Here’s what I learned about Poison:
Poisons first appearance in Final Fight featured her and a palette swap character named Roxy as recurring minor enemies for the player to fight… According to the book All About Capcom Head to Head Fighting Games, the characters were originally planned to be female, but were changed to male transvestites (or more specifically newhalfs) due to the suggestion that “hitting women was considered rude” in America and the concern that feminist groups would sue.
Let’s take a moment to digest this fact — which, given that it came from Wikipedia, could potentially be an untrue fact.
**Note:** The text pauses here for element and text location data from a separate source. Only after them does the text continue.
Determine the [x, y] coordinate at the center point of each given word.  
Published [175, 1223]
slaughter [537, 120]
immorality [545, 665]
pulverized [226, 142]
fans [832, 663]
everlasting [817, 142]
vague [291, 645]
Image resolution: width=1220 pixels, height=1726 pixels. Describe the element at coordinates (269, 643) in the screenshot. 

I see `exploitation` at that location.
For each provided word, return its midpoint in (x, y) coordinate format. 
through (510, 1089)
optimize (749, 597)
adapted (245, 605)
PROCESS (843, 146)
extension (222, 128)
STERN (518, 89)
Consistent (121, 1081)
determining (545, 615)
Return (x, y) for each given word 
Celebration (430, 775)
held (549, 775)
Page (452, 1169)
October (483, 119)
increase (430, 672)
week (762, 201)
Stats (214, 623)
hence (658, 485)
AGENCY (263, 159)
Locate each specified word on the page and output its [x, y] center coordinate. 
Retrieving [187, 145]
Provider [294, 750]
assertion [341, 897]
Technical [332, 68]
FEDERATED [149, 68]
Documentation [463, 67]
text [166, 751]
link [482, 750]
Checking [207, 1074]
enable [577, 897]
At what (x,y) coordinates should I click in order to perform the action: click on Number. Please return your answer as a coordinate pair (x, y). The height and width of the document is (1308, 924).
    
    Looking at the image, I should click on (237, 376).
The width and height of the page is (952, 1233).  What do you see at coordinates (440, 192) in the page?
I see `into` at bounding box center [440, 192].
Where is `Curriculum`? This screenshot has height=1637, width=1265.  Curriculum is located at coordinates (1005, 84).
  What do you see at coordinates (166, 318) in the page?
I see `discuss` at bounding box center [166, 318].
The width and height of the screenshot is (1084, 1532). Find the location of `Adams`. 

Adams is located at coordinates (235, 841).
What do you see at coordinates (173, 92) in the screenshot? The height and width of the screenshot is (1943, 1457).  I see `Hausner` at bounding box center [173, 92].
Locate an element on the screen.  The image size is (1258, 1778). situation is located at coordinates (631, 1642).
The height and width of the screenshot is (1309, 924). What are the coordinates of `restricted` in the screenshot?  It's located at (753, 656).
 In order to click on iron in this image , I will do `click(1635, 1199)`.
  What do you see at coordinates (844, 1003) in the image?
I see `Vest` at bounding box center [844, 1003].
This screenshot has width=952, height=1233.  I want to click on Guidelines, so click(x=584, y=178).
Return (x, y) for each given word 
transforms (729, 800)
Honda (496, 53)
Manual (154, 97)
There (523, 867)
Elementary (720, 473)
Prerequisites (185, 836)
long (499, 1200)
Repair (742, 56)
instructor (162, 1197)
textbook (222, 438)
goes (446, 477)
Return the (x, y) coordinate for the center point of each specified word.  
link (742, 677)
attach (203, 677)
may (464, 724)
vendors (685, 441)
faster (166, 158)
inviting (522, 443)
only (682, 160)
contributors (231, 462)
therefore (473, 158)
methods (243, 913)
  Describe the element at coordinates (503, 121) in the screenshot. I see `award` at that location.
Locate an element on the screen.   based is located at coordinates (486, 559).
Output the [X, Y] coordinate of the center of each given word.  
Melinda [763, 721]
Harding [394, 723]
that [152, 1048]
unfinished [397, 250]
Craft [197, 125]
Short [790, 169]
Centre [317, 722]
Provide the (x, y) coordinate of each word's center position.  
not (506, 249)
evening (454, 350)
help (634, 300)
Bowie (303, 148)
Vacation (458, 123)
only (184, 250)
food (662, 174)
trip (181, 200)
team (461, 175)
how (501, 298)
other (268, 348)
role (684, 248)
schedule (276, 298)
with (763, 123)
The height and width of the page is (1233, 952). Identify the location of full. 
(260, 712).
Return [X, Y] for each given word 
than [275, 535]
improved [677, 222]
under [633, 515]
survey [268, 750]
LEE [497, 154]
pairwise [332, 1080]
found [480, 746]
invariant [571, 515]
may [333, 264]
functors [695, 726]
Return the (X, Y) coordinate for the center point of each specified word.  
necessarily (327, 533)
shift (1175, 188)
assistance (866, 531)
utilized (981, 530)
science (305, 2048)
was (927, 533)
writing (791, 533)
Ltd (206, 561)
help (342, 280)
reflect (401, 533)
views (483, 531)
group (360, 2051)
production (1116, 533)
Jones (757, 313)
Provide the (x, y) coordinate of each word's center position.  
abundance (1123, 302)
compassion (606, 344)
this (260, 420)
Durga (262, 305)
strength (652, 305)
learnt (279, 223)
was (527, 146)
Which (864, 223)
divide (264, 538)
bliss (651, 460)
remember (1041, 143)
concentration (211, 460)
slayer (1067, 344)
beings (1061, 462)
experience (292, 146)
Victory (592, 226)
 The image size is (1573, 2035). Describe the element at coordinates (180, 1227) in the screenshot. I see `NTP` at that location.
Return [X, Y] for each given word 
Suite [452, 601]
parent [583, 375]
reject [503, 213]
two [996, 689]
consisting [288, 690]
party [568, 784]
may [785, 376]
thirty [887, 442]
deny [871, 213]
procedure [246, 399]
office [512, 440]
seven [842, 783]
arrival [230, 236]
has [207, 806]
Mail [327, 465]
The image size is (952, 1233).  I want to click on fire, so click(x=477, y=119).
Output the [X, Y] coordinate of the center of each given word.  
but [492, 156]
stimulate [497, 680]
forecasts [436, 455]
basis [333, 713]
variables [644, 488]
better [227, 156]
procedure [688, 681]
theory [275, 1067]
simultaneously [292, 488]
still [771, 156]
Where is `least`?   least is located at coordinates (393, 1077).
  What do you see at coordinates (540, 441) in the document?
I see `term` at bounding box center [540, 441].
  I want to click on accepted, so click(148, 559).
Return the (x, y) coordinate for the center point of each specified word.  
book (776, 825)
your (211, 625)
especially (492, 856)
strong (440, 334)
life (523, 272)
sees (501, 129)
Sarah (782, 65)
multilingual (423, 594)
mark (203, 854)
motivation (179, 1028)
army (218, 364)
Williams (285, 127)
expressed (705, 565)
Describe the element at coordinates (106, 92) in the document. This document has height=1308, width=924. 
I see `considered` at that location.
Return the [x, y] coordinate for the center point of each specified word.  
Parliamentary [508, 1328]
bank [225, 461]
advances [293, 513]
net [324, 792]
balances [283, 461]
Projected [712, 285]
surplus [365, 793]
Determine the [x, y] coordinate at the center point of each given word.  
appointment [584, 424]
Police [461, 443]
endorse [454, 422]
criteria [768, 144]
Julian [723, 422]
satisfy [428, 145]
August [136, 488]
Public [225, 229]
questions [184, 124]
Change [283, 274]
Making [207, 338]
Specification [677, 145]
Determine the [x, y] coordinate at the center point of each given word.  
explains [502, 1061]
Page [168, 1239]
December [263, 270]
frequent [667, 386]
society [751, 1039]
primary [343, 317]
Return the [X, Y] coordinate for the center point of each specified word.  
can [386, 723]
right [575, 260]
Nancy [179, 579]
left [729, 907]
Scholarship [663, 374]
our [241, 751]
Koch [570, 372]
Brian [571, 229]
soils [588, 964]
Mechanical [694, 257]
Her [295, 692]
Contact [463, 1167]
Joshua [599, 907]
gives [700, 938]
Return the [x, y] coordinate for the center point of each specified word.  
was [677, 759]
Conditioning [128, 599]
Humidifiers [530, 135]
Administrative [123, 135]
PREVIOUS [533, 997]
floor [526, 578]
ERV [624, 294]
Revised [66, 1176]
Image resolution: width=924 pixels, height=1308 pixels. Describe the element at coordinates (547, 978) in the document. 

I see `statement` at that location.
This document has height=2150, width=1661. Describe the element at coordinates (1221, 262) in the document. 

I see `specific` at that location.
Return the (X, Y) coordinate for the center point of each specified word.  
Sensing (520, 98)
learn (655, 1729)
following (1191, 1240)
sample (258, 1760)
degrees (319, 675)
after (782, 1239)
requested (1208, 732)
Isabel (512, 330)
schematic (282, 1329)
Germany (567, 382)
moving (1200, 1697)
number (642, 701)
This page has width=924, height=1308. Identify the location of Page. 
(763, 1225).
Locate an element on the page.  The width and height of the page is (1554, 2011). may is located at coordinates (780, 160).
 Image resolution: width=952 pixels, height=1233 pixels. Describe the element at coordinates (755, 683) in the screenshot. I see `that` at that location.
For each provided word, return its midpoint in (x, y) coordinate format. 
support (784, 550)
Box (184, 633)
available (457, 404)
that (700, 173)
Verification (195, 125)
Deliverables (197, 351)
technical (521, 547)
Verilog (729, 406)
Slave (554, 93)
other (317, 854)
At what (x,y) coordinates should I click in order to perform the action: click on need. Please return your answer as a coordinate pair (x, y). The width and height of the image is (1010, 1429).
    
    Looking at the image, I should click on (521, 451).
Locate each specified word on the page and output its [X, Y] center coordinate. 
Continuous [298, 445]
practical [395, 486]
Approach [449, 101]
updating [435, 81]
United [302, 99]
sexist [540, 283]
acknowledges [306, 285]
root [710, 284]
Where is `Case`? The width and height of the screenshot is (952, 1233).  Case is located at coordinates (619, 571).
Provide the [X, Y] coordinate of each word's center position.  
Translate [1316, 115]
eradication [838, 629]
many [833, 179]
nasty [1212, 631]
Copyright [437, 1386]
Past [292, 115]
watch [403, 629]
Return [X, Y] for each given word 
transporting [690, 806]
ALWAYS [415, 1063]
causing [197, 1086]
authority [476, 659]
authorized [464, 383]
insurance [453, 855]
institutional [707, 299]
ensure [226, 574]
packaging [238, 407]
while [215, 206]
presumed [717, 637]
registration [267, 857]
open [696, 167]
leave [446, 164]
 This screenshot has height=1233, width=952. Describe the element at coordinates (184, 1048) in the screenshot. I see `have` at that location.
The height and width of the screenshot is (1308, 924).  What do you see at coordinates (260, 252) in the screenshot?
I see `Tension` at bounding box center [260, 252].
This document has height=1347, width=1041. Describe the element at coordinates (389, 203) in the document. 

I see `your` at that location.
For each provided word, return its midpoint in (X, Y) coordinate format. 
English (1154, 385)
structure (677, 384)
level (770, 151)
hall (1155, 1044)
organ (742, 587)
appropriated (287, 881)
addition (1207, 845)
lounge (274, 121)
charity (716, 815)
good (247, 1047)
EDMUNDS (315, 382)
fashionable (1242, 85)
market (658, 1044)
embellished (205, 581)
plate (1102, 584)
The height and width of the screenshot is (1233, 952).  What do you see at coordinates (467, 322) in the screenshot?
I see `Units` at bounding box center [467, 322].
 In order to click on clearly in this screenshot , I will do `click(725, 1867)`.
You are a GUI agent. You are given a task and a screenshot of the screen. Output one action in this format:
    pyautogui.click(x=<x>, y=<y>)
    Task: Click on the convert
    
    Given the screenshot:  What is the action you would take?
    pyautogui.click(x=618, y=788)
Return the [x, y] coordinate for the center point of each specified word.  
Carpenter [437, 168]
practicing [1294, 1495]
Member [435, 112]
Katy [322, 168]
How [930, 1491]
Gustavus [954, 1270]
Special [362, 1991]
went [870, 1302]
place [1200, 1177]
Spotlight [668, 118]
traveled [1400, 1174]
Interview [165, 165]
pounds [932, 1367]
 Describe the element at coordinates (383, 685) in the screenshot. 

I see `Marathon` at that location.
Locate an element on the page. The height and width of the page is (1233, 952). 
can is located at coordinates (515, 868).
Some employee at a Japanese video game company thought that an effective way to skirt — ha! — the issue of the American reluctance to wale on women would be to simply say that the things that look like women are actually effeminate men who had surgery to become women. This is an example of cross-cultural communication breaks down.

Assumptions and presumptions — some made by me, some made by them:
  • Americans have a problem hitting women, but people in Japan apparently don’t. (My assumption.)
  • The problem lies not in the fact that hitting women is immoral but simply rude. (Their assumption.)
  • Hitting transsexuals, however, is fine. (Theirs.)
  • Americans — as of 1989, when Final Fight hit arcades — either are fine with transsexuals or are fine with them in a context where hitting them is appropriate. (Theirs.)
  • There is nothing strange or wrong about taking a given work — in this case, a video game — and making the only prominent female character a transsexual. (Theirs.)
  • American feminist groups would bother to sue over a game in which a male character was allowed to strike a female character, even if that female character was villainous and part of a street gang. (Theirs.)
  • Perceived American hang-ups about hitting women were apparently ignored by Capcom staff by 1991, when the company released Street Fighter II, which featured female fighter Chun-Li. (Mine.)
  • Japanese people have radically different attitudes towards women and transsexuals. (Mine.)
I suppose it’s also worth noting that Word’s spellcheck function wanted to change newhalfs to narwhals. And that’s about the only thing that would make all this more interesting.